As AI expands digital communication even further, people may begin gravitating back toward smaller circles. Not massive networks, but trusted groups, people whose judgment matters and whose presence cannot easily be replaced by a machine.
This is not nostalgia. It may simply be a response to technological abundance.
A quiet divide
The future will probably not move in one single direction.
As AI companions, tutors, and conversational systems improve, some people may become increasingly comfortable relying on artificial relationships. AI therapists already exist. AI tutors are improving quickly. AI companions are becoming surprisingly responsive.
For some individuals these systems may even feel easier than human relationships. They do not judge. They rarely disagree. They are always available.
Over time this may create a subtle divide.

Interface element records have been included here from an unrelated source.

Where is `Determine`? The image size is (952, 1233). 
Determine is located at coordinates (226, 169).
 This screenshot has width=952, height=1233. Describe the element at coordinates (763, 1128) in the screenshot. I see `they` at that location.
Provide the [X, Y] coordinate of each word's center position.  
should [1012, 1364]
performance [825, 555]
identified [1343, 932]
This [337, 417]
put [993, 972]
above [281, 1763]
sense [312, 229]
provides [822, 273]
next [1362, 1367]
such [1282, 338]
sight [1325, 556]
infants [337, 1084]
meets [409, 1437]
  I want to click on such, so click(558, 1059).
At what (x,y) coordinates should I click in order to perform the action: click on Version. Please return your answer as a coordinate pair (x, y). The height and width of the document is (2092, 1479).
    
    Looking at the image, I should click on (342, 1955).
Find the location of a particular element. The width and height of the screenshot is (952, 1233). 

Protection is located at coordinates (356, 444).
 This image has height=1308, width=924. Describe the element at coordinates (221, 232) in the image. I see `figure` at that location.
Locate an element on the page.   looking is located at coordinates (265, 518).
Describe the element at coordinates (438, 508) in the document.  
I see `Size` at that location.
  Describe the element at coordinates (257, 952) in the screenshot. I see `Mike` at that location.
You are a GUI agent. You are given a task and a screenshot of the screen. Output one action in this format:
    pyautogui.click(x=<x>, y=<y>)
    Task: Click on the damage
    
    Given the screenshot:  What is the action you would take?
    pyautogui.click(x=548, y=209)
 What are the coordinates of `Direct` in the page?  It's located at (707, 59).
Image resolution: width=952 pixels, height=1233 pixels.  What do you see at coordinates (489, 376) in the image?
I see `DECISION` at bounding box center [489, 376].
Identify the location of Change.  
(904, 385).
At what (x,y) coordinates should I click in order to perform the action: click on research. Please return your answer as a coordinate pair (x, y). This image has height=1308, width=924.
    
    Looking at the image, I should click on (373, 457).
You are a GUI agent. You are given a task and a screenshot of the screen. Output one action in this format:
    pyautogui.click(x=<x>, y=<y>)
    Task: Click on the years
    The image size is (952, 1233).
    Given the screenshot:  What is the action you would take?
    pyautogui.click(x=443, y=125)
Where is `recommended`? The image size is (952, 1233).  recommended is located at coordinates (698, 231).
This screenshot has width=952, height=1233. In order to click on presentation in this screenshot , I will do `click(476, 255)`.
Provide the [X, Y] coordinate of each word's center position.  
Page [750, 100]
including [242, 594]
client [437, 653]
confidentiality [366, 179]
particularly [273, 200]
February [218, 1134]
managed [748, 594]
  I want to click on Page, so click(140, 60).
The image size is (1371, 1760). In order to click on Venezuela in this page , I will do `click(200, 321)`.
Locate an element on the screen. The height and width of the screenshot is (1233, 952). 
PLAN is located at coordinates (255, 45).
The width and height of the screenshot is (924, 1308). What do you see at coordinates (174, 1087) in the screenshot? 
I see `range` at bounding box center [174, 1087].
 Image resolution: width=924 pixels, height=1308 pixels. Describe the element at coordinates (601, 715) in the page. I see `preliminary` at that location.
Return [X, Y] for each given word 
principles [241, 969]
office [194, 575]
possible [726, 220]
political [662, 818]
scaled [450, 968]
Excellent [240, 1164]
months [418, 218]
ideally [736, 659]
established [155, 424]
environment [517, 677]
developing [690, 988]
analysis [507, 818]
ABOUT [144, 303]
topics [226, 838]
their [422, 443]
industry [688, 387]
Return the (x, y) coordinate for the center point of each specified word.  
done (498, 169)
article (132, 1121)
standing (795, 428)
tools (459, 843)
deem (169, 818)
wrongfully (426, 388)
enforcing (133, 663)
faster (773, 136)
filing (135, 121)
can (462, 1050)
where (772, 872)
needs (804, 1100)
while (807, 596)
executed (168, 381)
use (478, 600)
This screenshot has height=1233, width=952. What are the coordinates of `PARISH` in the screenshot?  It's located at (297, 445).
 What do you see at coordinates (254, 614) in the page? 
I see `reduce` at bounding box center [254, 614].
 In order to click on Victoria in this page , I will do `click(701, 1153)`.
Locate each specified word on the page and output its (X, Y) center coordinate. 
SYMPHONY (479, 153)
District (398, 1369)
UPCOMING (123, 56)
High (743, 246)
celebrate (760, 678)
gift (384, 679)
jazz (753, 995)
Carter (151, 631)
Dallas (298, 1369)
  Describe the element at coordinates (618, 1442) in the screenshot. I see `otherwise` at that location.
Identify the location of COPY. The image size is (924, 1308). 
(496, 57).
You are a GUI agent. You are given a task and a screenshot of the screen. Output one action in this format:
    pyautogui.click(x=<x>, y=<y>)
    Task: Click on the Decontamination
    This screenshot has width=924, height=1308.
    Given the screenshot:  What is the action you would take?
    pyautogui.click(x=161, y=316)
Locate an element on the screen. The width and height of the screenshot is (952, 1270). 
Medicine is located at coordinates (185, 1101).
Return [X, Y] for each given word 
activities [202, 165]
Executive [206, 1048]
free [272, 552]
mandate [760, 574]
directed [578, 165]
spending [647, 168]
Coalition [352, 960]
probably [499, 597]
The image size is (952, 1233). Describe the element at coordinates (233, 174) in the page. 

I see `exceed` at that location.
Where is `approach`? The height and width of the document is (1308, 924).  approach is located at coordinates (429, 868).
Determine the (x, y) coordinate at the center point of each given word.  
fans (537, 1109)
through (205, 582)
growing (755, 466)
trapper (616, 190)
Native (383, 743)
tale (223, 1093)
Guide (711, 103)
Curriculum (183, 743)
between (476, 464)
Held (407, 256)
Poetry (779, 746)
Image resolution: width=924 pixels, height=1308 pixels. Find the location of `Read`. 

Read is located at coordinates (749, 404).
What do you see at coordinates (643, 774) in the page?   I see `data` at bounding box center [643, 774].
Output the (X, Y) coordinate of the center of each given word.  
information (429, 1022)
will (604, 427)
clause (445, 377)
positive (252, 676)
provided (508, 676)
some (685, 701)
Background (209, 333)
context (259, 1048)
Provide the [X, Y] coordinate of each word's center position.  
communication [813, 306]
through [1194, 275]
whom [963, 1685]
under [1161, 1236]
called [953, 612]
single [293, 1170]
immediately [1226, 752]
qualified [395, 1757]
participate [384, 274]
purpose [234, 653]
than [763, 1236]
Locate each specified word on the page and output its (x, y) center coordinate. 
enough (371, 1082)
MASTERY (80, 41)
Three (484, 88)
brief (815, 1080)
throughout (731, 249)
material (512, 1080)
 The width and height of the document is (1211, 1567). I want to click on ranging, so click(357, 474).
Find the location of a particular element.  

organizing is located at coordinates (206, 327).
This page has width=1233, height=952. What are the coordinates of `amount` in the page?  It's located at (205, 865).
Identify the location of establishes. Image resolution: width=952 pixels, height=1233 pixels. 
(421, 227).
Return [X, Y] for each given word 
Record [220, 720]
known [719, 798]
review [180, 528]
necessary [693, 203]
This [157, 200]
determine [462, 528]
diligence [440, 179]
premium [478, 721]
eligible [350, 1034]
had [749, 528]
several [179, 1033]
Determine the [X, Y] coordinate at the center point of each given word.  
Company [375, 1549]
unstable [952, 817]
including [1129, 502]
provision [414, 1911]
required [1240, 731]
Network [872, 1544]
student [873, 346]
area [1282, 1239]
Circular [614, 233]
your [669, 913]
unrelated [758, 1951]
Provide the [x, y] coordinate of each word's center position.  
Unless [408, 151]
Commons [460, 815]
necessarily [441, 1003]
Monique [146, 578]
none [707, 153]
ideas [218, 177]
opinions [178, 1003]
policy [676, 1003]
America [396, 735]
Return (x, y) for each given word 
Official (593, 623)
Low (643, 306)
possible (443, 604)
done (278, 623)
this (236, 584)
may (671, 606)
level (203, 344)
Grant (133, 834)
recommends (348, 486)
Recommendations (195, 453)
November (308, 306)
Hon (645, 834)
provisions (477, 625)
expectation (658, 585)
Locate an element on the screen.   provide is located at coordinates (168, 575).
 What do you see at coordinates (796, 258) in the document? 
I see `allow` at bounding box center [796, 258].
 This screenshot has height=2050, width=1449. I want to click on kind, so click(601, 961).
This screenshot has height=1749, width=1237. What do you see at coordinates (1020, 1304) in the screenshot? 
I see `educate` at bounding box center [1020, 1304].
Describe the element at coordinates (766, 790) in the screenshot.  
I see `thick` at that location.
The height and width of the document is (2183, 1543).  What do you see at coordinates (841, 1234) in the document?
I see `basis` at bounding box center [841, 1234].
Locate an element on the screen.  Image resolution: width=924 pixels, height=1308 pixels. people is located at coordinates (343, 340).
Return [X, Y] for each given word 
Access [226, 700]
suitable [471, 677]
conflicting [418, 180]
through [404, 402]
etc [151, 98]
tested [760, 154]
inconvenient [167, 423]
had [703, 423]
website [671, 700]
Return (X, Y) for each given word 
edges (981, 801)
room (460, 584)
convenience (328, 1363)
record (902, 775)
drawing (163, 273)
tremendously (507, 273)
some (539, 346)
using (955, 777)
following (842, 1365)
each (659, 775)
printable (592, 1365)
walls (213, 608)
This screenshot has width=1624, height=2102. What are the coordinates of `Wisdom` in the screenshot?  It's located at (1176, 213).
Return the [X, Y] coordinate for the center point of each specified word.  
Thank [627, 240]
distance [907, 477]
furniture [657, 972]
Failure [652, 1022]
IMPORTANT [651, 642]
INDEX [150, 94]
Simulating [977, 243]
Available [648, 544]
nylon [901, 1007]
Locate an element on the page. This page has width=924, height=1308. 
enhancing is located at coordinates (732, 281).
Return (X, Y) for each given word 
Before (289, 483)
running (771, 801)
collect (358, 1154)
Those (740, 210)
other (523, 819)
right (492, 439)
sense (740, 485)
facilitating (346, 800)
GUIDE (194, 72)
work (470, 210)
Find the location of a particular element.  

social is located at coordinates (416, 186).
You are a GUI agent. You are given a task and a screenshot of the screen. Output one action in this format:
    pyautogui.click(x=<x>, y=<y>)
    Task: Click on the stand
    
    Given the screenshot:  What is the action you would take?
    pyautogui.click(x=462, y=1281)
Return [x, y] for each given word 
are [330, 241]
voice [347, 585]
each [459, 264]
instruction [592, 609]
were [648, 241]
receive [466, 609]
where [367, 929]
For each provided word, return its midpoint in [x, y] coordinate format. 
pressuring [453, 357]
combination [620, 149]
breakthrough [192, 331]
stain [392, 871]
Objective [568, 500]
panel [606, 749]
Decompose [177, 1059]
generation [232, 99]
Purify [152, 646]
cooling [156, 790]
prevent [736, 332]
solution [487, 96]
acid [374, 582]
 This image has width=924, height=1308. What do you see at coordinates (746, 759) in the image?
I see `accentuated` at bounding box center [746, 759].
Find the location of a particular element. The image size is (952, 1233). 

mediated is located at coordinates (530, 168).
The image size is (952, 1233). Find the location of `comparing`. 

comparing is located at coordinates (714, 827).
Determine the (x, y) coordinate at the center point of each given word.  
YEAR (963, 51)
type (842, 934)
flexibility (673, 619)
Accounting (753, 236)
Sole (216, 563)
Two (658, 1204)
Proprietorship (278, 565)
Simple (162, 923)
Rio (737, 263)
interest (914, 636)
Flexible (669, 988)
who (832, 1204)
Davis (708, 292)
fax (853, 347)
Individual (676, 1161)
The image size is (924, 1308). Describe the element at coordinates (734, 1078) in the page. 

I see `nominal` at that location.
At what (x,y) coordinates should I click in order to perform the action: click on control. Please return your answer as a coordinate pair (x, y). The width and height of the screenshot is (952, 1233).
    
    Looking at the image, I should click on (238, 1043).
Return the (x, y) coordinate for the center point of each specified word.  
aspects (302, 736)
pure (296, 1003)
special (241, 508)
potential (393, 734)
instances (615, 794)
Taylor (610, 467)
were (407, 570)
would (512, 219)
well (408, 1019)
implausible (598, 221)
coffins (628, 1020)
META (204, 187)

One group of people will spend more of their time interacting with machines, while another will deliberately invest more energy in human networks.
And in the long run, the latter may hold greater influence.
Because economic and social power still flows through trust. And trust remains stubbornly human.
The quiet rebalancing
For decades technology pushed society toward scale. More reach. More followers. More connections.
Artificial intelligence may push the pendulum slightly back toward depth.
When machines can generate unlimited content, analysis, and conversation, what becomes rare is not intelligence but authenticity. Not communication, but presence.
As I get older, I notice something interesting in my own life. My circle of friends has gradually become smaller, but the relationships themselves have become deeper. Instead of large crowds, I increasingly value meaningful dinners, long coffee conversations, and the occasional trip abroad with a small group of people I genuinely enjoy spending time with.
Maybe that is simply part of getting older. Or maybe it reflects something broader happening around us.
If artificial intelligence continues to expand the way many people expect, we may discover something slightly ironic.
The more capable machines become, the more valuable simple human presence may turn out to be.